A grandes enjambées, nous quittons le salon (elle, elle fait des petits pas, mais elle en fait beaucoup et rapidement). Je la drive jusqu'à la bibliothèque dont je referme la lourde d'un coup de cul. Vlan ! Je la propulse sur la bergère. Mes deux tartes lui ont empli les yeux de larmes. En tout cas, elles l'ont calmée. La châtelaine dépravée ne songe plus à m'apostropher. Elle est devenue infiniment soumise, comme la fille de joie dérouillée par son mac.
— Bon, fais-je, te voilà toute douce. Je vais te raconter la triste histoire de Riton, ma poule. La version réelle, non expurgée. Ce petit gars, vois-tu, était absolument certain d'avoir vu des zobs coupés à la pharmacie. Comme notre expédition s'était avérée négative et que personne ne le croyait, il a joué la partie tout seul. Dans le fond, c'était un vaillant petit casseur. Il a contacté la pharmacienne et l'a fait chanter. En somme il l'a menacée de faire ce qu'il avait déjà fait : tout dire à la police. Mais la pharmacienne était en réalité son frère jumeau, trop chiant à t'expliquer, cette histoire me pompe l'air, tu auras des détails ultérieurement, mes éminents lecteurs détestent la rabâche.

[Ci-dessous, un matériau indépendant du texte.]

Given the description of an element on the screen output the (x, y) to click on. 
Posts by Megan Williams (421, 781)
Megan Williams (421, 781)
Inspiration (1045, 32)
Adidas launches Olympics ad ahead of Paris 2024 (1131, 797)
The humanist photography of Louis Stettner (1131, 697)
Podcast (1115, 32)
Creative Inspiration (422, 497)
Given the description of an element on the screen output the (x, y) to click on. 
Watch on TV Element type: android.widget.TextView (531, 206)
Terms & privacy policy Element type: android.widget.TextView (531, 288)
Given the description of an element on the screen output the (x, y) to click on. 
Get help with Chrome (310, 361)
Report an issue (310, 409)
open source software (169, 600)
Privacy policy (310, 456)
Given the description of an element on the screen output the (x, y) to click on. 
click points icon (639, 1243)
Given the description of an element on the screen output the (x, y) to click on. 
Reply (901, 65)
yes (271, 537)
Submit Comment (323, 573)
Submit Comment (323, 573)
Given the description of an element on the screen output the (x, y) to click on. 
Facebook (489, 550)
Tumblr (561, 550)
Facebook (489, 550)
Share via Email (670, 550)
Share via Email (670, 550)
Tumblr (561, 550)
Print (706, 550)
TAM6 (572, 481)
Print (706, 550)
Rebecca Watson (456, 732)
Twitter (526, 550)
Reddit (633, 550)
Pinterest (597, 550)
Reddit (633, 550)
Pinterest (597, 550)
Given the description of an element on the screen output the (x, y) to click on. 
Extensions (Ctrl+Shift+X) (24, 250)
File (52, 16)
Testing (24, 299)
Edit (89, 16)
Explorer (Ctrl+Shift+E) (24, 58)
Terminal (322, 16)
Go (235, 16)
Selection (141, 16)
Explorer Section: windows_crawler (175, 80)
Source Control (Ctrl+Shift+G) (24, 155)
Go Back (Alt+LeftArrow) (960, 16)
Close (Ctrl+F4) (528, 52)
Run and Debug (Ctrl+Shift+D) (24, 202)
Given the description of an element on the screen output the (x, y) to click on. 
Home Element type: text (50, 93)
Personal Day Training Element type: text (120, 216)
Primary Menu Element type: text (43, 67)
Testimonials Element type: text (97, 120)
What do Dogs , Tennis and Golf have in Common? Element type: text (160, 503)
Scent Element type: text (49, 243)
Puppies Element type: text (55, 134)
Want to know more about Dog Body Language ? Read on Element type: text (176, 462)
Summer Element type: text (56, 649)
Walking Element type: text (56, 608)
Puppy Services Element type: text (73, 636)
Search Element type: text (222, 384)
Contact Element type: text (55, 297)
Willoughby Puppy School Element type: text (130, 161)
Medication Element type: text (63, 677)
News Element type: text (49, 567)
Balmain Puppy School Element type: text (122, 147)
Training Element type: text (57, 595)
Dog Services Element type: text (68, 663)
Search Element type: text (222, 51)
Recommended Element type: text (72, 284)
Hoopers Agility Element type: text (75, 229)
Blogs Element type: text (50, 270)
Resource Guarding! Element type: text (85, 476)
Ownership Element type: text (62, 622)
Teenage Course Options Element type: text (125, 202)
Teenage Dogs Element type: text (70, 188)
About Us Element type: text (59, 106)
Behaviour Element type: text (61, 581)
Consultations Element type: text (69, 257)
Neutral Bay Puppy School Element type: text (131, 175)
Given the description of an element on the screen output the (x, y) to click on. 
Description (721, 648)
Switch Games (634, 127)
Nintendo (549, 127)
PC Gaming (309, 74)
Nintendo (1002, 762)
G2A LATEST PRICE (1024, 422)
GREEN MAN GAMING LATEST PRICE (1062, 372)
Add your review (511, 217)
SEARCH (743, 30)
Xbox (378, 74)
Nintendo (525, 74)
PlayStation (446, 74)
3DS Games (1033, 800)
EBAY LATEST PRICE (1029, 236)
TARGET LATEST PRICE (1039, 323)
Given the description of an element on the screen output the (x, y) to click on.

« Toujours est-il que ce type est un dangereux sadique. Se sentant démasqué, il a fait semblant de céder aux exigences de Riton et lui a promis un paquet d'osier. Il lui a proposé le fond du parc comme lieu de rendez-vous. Riton qui pensait avoir comme interlocuteur une chétive vieillarde a accepté sans méfiance. Seulement il est tombé sur un sacré os. Purgon frère l'a anesthésié proprement, par surprise, d'un coup de marteau, puis l'a traîné dans le labyrinthe et lui a sectionné la veine jugulaire. Propre en ordre ! Exit le maître chanteur. Le meurtrier est tellement rusé qu'il a apporté un tube de rouge à lèvres en vente dans la pharmacie de sa frangine et l'a laissé sur les lieux, histoire d'orienter la police sur une fausse piste. Il était au courant, comme tout le monde dans la région, des bacchanales qui ont lieu ici, et plaçait cet indice à bon escient auprès du corps.
« Cela a failli marcher, du reste. Quelque chose me dit que Riton t'avait plus ou moins parlé de sa manœuvre pour piéger la pharmacienne. Toujours est-il que, le soir de sa mort, tu l'as vu sortir. Au bout d'un moment, tu es partie à sa recherche. Il t'appartient de me fournir les précisions souhaitées pour que l'affaire s'emboîte, mais cela reste marginal. Seuls importent les faits. Tu es donc partie à la recherche de Riton et tu l'as trouvé, gisant dans les fougères, avec sa gorge béante. Et alors, la chienne que tu es, Francine, la désaxée sexuelle a perdu la tête. La prudence te poussant aussi, il faut bien le dire, tu as sectionné la bite du pauvre petit bonhomme. Pourquoi ? Pour prouver qu'il avait été assassiné par quelqu'un de la pharmacie. Un seul homme pouvait comprendre la chose et en porter témoignage : moi. Moi que vous étiez venus trouver, le môme et toi, pour m'exposer l'affaire ; moi qui ai risqué une expédition illicite à la pharmacie.
« C'est pour cela que, le lendemain, au lieu de prévenir la gendarmerie du coin, tu as absolument tenu à t'adresser à moi. Tu as passé la journée à me chercher, ma belle. J'étais ton ange gardien, en l'occurrence ; ton service de blanchiment. Sais-tu que j'ai eu un doute après avoir examiné le corps ? Si la gorge était proprement tranchée, les génitoires, par contre, avaient été sectionnés en dépit du bon sens, bassement, mochement. Dans l'hémisphère nord, travail de pro, dans l'hémisphère sud, boulot d'amateur. Donc, possibilité de deux interventions différentes.
8
Verbe du premier groupe, à gauche en sortant de la grammaire, qui signifie « faire les cent pas ».